─── Input

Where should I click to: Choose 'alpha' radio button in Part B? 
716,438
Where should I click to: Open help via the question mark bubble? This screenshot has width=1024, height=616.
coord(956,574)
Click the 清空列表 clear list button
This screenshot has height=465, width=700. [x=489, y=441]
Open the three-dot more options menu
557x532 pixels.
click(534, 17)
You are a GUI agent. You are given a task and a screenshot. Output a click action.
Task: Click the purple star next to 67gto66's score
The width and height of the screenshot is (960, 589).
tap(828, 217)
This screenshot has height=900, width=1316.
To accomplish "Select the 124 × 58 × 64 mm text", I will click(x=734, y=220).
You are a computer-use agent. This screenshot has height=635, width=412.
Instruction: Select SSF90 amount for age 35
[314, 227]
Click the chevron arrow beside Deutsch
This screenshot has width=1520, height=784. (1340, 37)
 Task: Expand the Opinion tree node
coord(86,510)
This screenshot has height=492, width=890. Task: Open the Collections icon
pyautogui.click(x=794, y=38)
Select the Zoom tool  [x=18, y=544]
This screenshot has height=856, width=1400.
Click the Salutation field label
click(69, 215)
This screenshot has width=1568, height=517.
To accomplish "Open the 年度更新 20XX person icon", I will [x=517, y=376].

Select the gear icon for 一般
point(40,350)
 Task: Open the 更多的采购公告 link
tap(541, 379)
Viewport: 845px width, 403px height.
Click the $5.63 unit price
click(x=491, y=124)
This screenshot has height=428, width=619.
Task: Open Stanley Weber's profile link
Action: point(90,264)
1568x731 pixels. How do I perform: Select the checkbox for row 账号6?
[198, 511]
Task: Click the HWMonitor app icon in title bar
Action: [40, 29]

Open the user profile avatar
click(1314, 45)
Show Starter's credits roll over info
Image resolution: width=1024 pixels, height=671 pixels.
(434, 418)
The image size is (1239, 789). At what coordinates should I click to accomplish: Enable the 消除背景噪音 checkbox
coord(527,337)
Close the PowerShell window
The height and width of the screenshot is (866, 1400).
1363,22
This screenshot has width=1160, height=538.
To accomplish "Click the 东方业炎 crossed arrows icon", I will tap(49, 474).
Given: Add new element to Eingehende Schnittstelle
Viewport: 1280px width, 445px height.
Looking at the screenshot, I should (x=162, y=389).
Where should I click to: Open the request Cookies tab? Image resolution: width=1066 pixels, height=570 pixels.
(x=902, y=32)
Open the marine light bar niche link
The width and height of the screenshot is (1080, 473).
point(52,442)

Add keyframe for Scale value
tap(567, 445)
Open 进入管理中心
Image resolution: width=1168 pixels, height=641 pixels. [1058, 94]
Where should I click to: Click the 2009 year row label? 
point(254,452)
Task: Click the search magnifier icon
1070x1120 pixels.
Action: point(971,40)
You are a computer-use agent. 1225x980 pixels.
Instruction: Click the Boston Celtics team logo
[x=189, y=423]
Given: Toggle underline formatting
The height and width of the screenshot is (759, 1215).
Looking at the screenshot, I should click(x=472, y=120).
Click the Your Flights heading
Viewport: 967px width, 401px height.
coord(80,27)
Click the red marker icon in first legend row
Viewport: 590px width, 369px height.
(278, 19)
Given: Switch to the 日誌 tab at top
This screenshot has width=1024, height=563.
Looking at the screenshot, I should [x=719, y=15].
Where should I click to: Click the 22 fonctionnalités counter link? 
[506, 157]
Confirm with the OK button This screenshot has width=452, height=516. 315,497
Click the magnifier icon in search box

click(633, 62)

──────

Return each line above where the word "computer" shows up.

You are a computer-use agent. This screenshot has height=635, width=412.
You are a computer-use agent. 1225x980 pixels.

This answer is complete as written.